Beam Style Torque Wrench: While the beam style is both more accurate and cheaper than its clicking counterparts, it is not nearly as convenient to use because you need room to pull on the wrench while reading the indicator at the end of the beam. This can be extremely difficult in cramped locations because the needle and gauge need to be viewed straight on to accurately read the torque value. 

               So what type of torque wrench should you buy and how much should you anticipate spending? Well, the answer to these questions depends on one main factor: What you will be using the torque wrench for…

      Are you going to be building an engine(s), where torque values need to be very precisely duplicated? Accurate torque values on internal and external engine components can be critical to the longevity of an engine. If this is something you see doing in your future, then it don’t skimp on quality and buy the best one you can afford. If you need an accurate and cost effective model, buy a beam style torque wrench. Although the beam styles are not necessarily the easiest to read when you are in a cramped location under a car, you will most likely have plenty of room to read the indicator working with an engine on a stand. If you can afford to spend a little more, a nice split beam torque wrench from Precision Instruments is a value that’s hard to beat. It comes with a flexible head to aid in areas that are hard to reach. Otherwise there are many high end brands of spring style clickers that, if taken care of properly, should serve you well for years to come.

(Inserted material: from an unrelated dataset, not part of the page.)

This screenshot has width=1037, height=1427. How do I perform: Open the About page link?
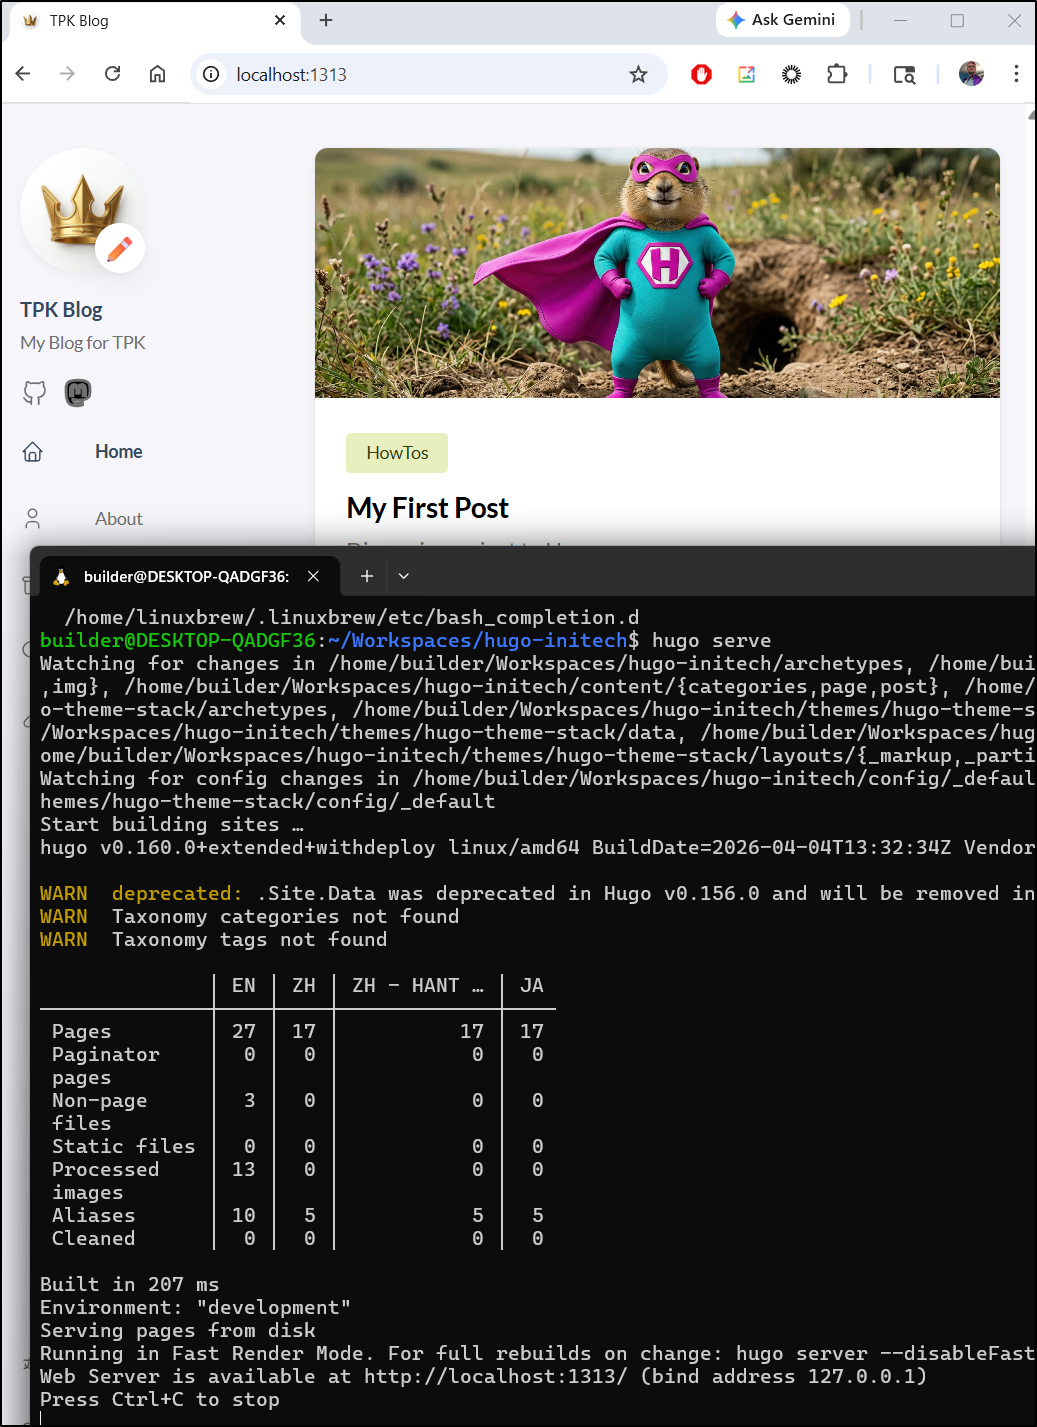click(x=118, y=519)
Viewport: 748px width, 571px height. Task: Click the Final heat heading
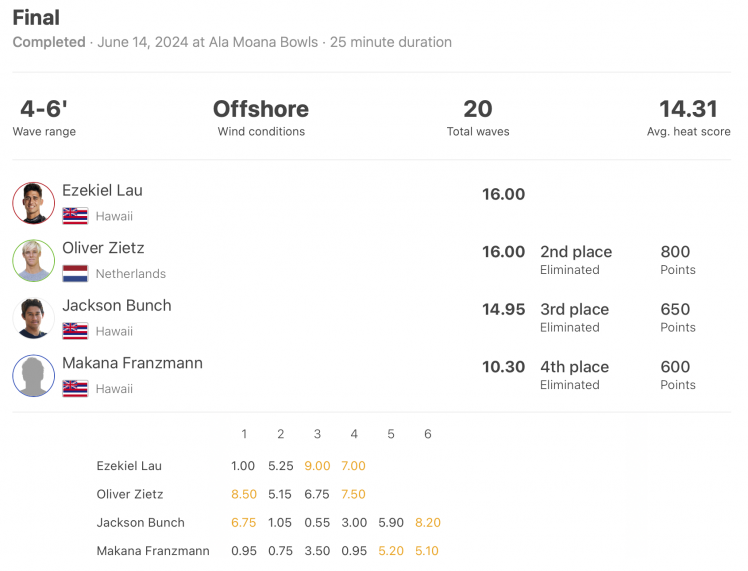coord(36,18)
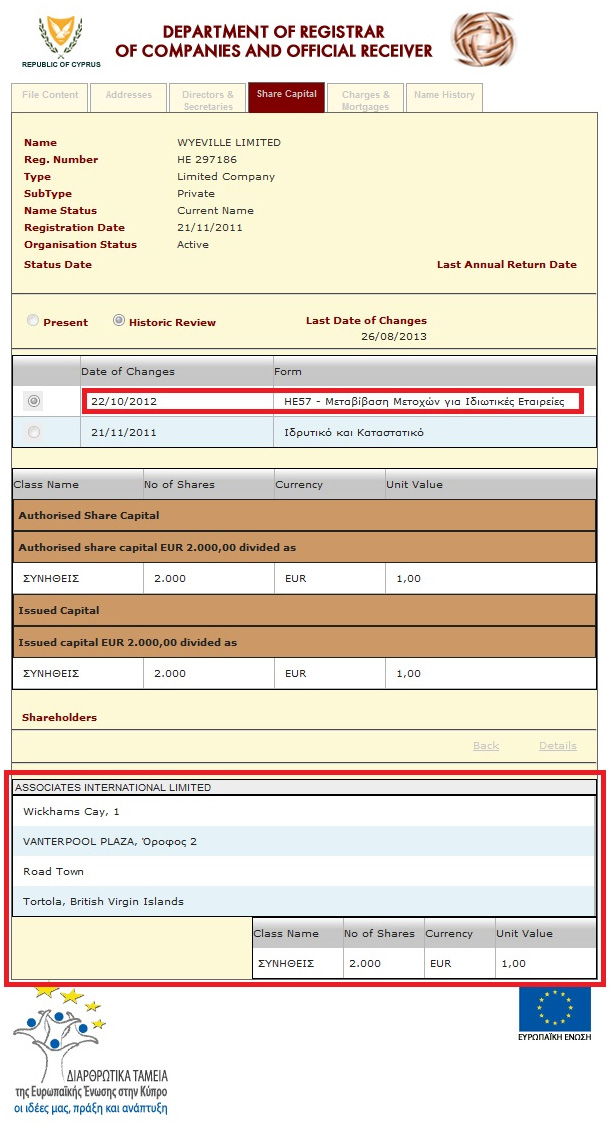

               Maybe you don’t plan on building an engine, or simply don’t work on very many projects that will require a precise torque setting. Maybe you just want a torque wrench for tightening/checking the torque on your wheel studs. I will often loosen/re-torque my wheel studs when someone else has installed my wheels as I have had rotors warp due to automotive repair shops over tightening my lug nuts. Even if you don’t do this, your lug nuts should technically be checked after a few hundred miles after wheel installation to make sure nothing is coming loose. Unlike engine components, service manuals usually give a range of torque settings for wheel studs allowing for some margin of error to be acceptable. If this situation sounds more like what you will be doing, then a cheaper torque wrench from a company like Tekton might make more sense for your needs. I have several torque wrenches and the one I use for all of my wheel studs is a twenty dollar automotive parts store model I bought eighteen years ago. I have taken care of it well and it works just fine for my needs today.

            Then again, chances are if you found this website, you will end up buying a few and that still won’t be enough. A major sign of a tool buying addiction! Whatever you decide to buy, just make sure to follow the manufactures instructions and treat them with care. Don’t drop them or use them to break loose/remove bolts. Leave these tools to what they do best, setting torque values.